Love Seek Go
By Wren Bellavance-Grace

A colleague of mine, Religious Educator Tim Atkins, began sharing one of his spiritual practices a few years ago. Every January he chooses one word to carry him into the new year and serve as a guide and touch point for the year. (You can read several of his reflections in Braver/Wiser.) Of course the turning of the year leads me to thinking about my own intention setting. This year, I found myself thinking back to a long ago General Assembly.
Was it Nashville? Fort Worth? Whichever year I first found it, I would look for the booth of a particular wood artist in the exhibition hall each year. I coveted his work. He created chalices of found wood, some tall, others flat, each carrying the story of its life, growth, demise, and rebirth. And each carrying words engraved by the artist - quotations and inspirations and words to guide and accompany many a meditation or worship. Over years of visiting his booth at General Assembly, I coveted them. Most years, I simply could not afford them, being in the process of raising up young children, but I examined them as if I could. I’d find a shape that pleased, but the words weren’t quite right. I’d find exactly the words I felt called to, but the vessel was too perfect. I was always drawn back to the chalices and bowls that bore a crack, a rift, an imperfection the artist did not buff out or cut around but incorporated into the finished product. As a deeply imperfect person, those imperfections felt like home.

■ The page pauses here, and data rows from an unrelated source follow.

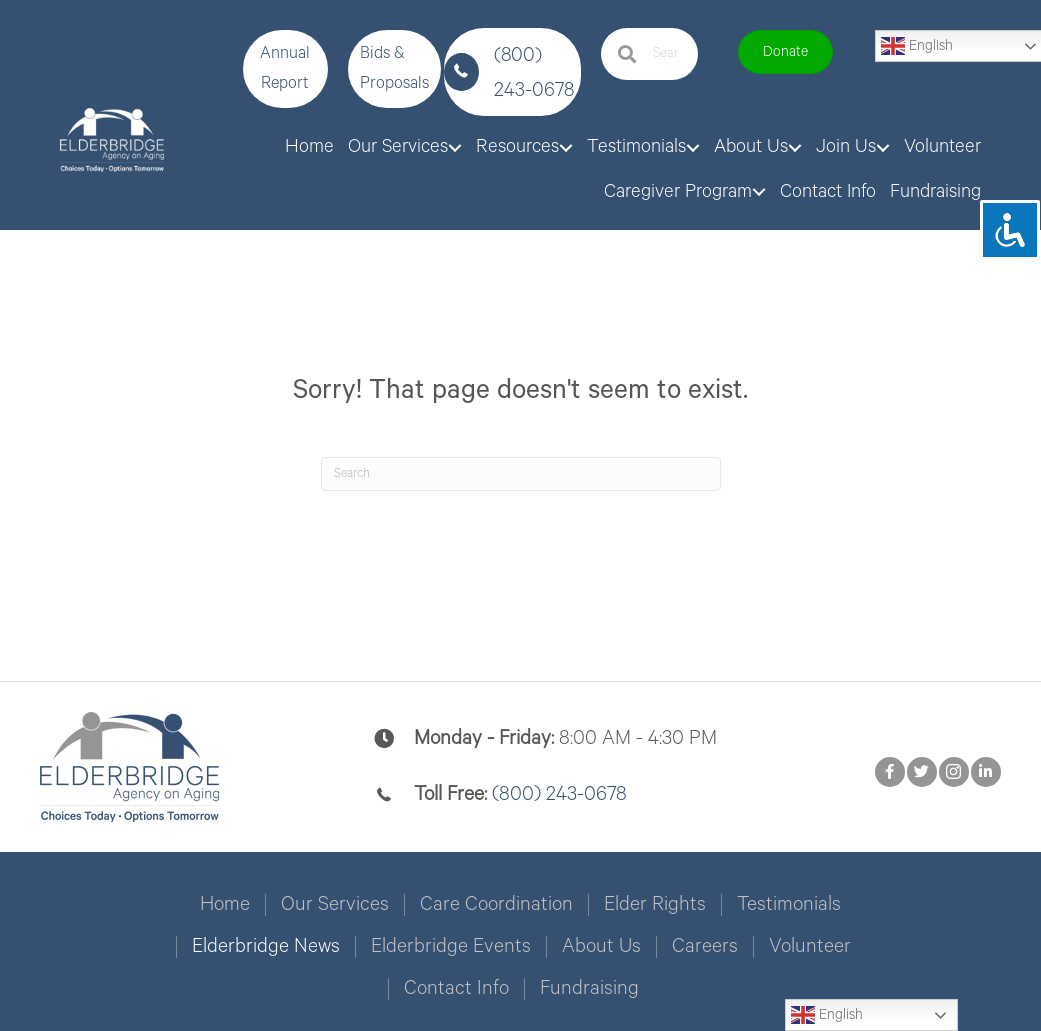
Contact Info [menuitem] (456, 985)
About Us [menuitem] (601, 943)
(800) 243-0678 (559, 790)
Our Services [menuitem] (335, 901)
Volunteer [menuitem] (810, 943)
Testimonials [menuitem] (789, 901)
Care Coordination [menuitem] (496, 901)
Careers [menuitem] (705, 943)
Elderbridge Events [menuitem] (451, 943)
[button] (286, 68)
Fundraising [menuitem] (589, 985)
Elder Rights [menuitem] (655, 901)
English (827, 1015)
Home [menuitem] (225, 901)
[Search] (521, 470)
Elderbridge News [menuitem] (266, 943)
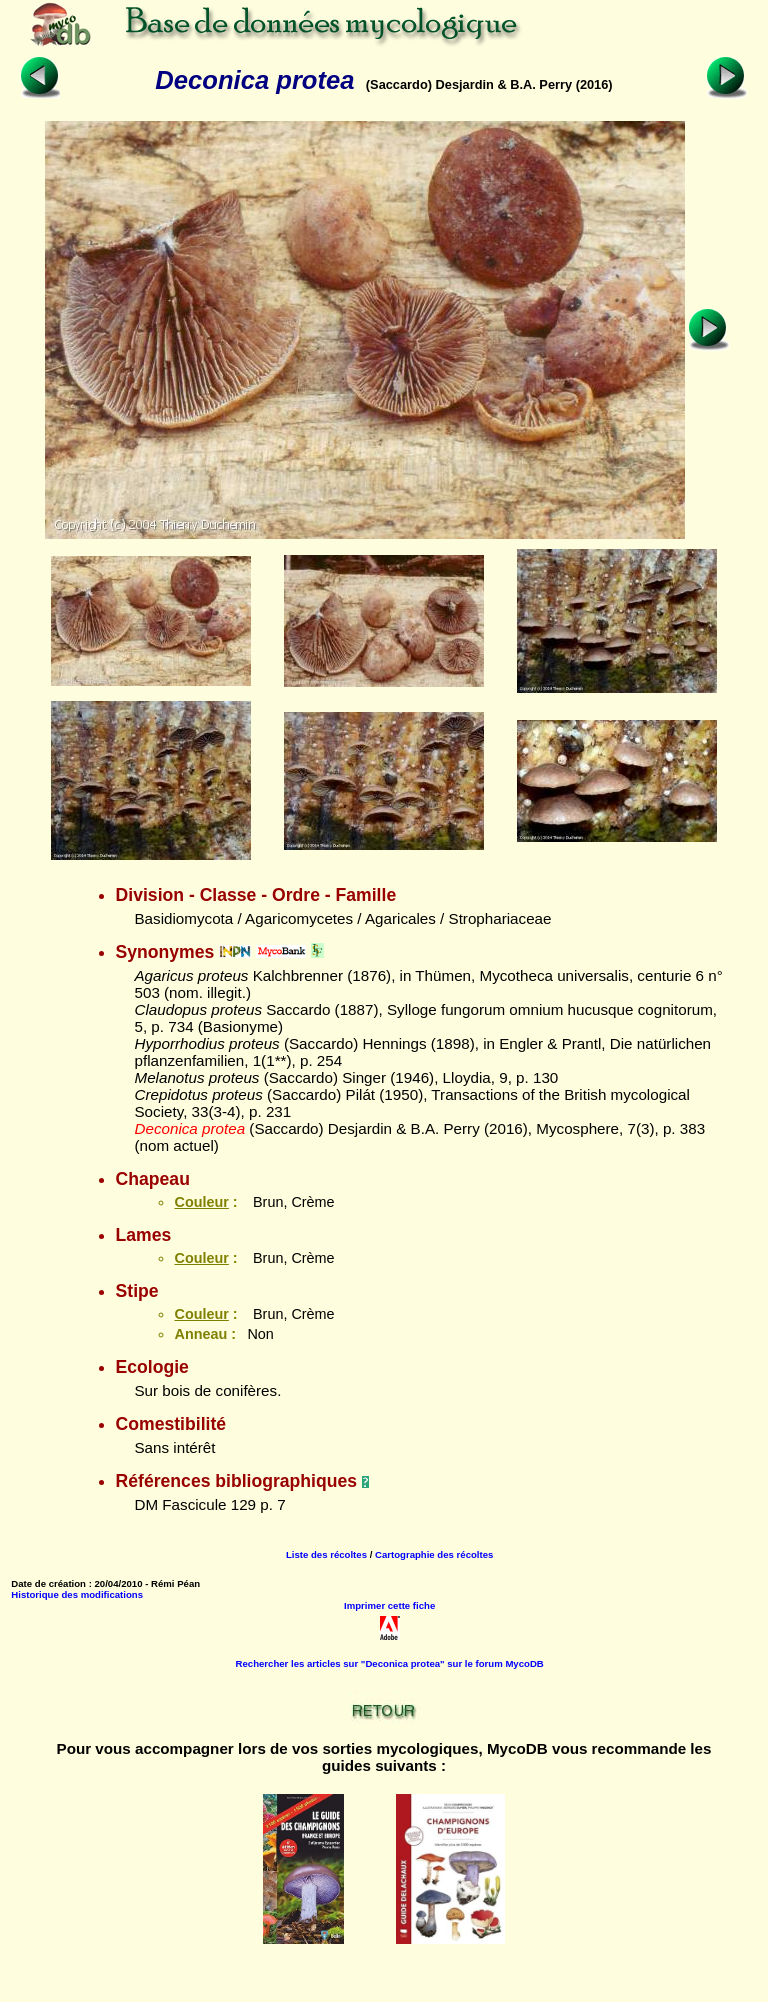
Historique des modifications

One year, I noticed a small sign on his display table: Custom Orders Available. I tried to convey to him what I pictured in my mind: a shape like this one, about as wide as that one, and these words - but most importantly, please find a cracked or broken, imperfect piece of wood to work with.
Several weeks later my chalice arrived with the words of the Prophet Micah, the ones that remind me to do justice, love mercy, and walk humbly. It has graced almost every room in my house, has traveled to each New England state and borne witness to baby naming, weddings, and memorial services. At first, whenever I approached my chalice, I mentally recited the Prophet's words: This is what you shall do: act justly, love mercy, and walk humbly with your god. As an agnostic person, it did not take long for me to leave off that last prepositional phrase. And as more time passed, more mental abbreviations happened as the underlying exhortation became more integrated into my soul. (That might be an odd word choice for an Agnostic, but I invite you to lean into the dissonance.) Last month I carried this chalice to both a wedding and a memorial service and each time, my inner voice said, Love, Seek, Go.
In some quiet moments I’ve reflected on this journey from coveting, to claiming, to interpreting, integrating, and embodying. In my actions and choices, this is what I aim to do, what I feel my faith calling me to do: to Love Justice, and do my part to bend the moral arc closer. To Seek Mercy, and strive both to do no harm, and to repair harm when I inevitably fall short. And to Go, with humility, into a hurting, dangerous world, willing to learn from anyone in my path, to bear witness, to accompany.
I wonder - what words are you carrying into this new year? What word or words will guide you in the months to come? Will you share them with friends, with family, with colleagues who will help remind you of your calling? If you’d like to share the words that inspire and hold you close, I would be honored to receive them.